The white boards that Maurya bought to build Michael’s coffin are onstage for the entirety of the play, and their presence is an omen of death that implies that another fatality will occur before the play’s close. Maurya refers to these boards often, which makes clear that death weighs constantly on the minds of the characters. Furthermore, the ambiguity of whose body will go in the coffin underscores the notion that death on the Aran islands is common and encroaching. Though the boards are meant for Michael, his body has not yet washed ashore, which means that the coffin can hold someone else. While Maurya suggests that the boards could be for her, since she won’t live after all her sons are gone, Bartley’s body is the first to be returned to the house. Despite the implication that the coffin is Bartley’s, the boards remain onstage, unbuilt, until the close of the play, since Maurya has inexplicably forgotten to buy the nails needed to build the coffin. Thus, even as the curtain drops, the boards still lean ominously against the wall, implying more death to come.
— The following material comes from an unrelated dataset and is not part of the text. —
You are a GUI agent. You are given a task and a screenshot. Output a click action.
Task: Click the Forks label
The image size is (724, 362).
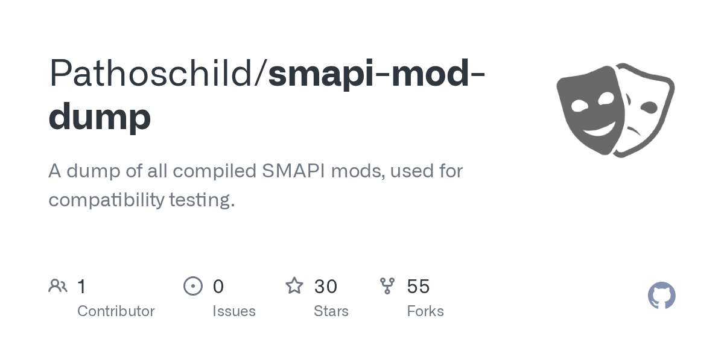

The White Boards Quotes in Riders to the Sea
It’s a hard thing they’ll be saying below if the body is washed up and there’s no man in it to make the coffin, and I after giving a big price for the finest white boards you’d find in Connemara.
Michael has a clean burial in the far north, by the grace of the Almighty God. Bartley will have a fine coffin out of the white boards, and a deep grave surely. What more can we want than that? No man at all can be living for ever, and we must be satisfied.